The conception of a maternal impression rests on the belief that a powerful mental (or sometimes physical) influence working on the mother's mind may produce an impression, either general or definite, on the child she is carrying. The child might be said to be "marked" as a result. The theory of maternal impression was most frequently used to explain birth defects. It was discredited in the mid-to-late 18th century, but some continued to believe in the theory into the 19th century.

== History ==
The long-discredited theory of maternal impression has origins dating back to Ancient Greece and Biblical times. Theorists like Aristotle and Hippocrates emphasized the role that a pregnant mother's imagination played in her pregnancy. Aristotle believed that naturalism was the primary factor in reproduction. His law of generative resemblance stated that like produces like. Such beliefs promoted early conceptions of the theory of maternal impression.

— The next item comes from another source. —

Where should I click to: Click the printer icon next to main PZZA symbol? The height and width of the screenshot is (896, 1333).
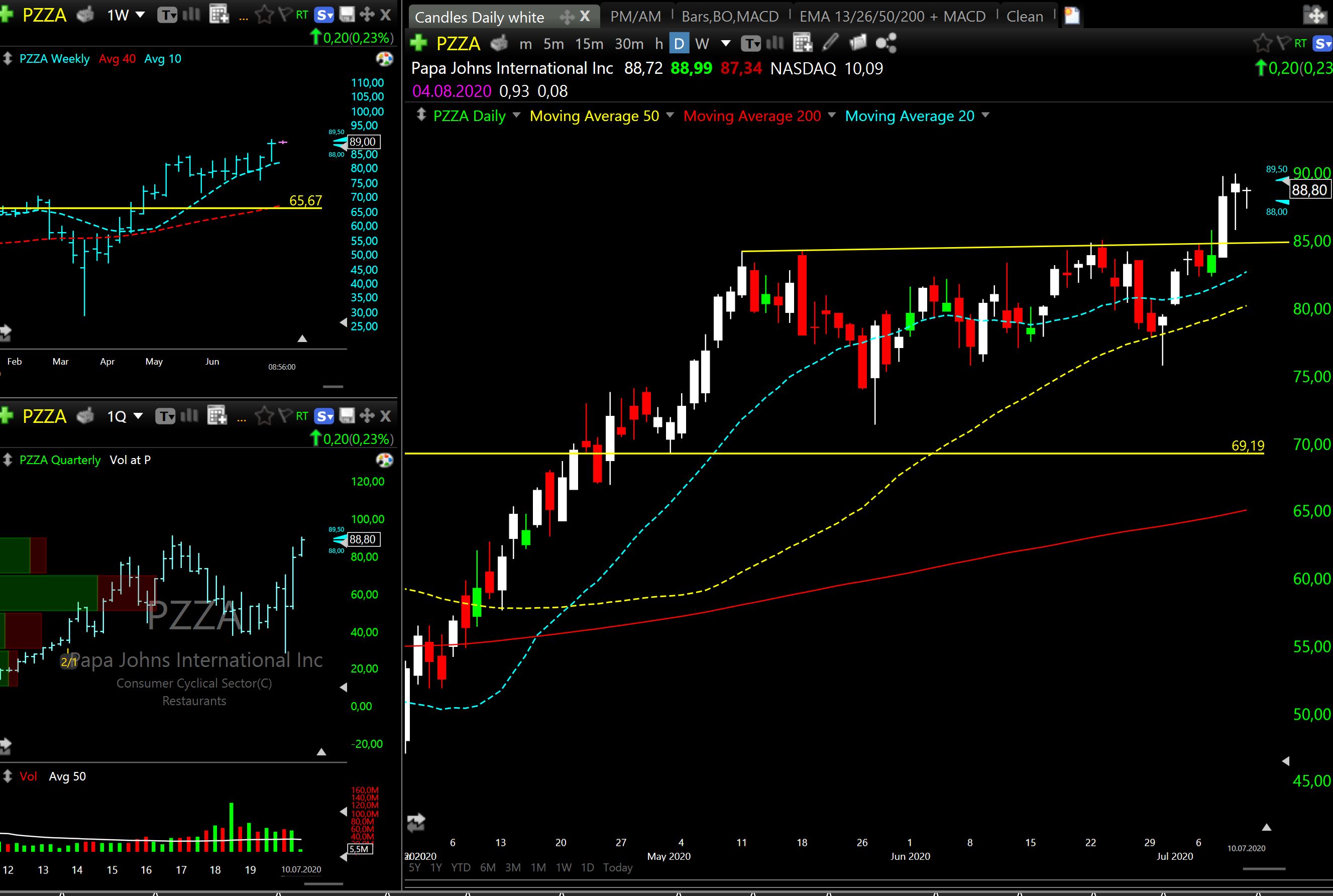coord(499,43)
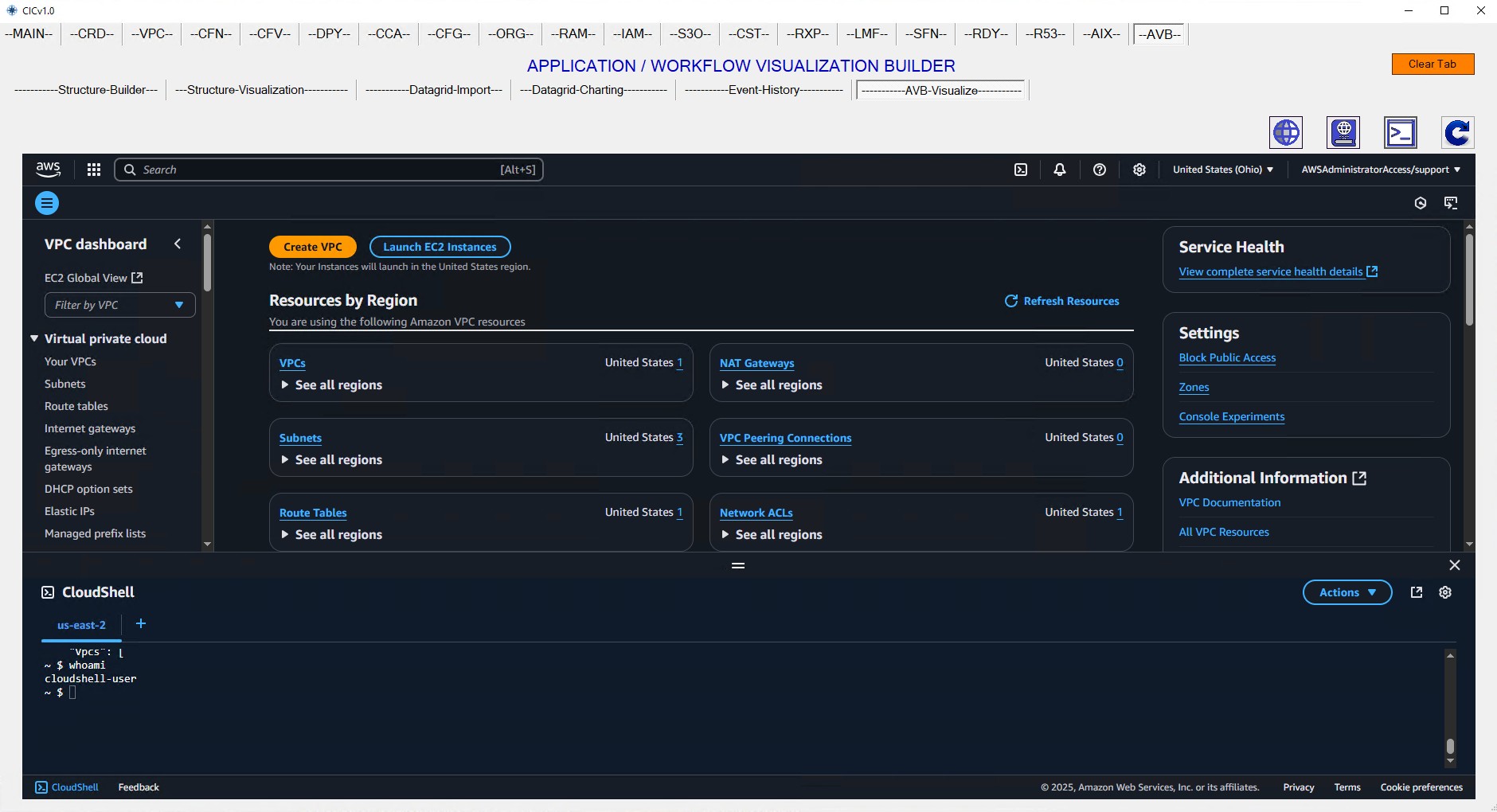1497x812 pixels.
Task: Open CloudShell in new browser tab icon
Action: (x=1417, y=592)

For example, a mother who was struck by a piece of fruit that was thrown might give birth to a child who had an apple-shaped birthmark. It was also believed to affect animals. Between the Aristotelian era and the 16th century, it was thought that divine influences were the largest factor affecting pregnancy. Beginning in the 16th century, the concept of maternal impression emerged as an explanation for "unusual" birth defects for which there was no apparent medical cause. Many medical practitioners between the 16th and 19th centuries believed that maternal impressions were a result of pregnant women living in violation of the "naturally" ordained lifestyle. Most physicians during this time were not concerned with whether or not the theory of maternal impression existed, but with how and why it affected developing fetuses. The evidence for the theory was largely anecdotal, and had little scientific validity.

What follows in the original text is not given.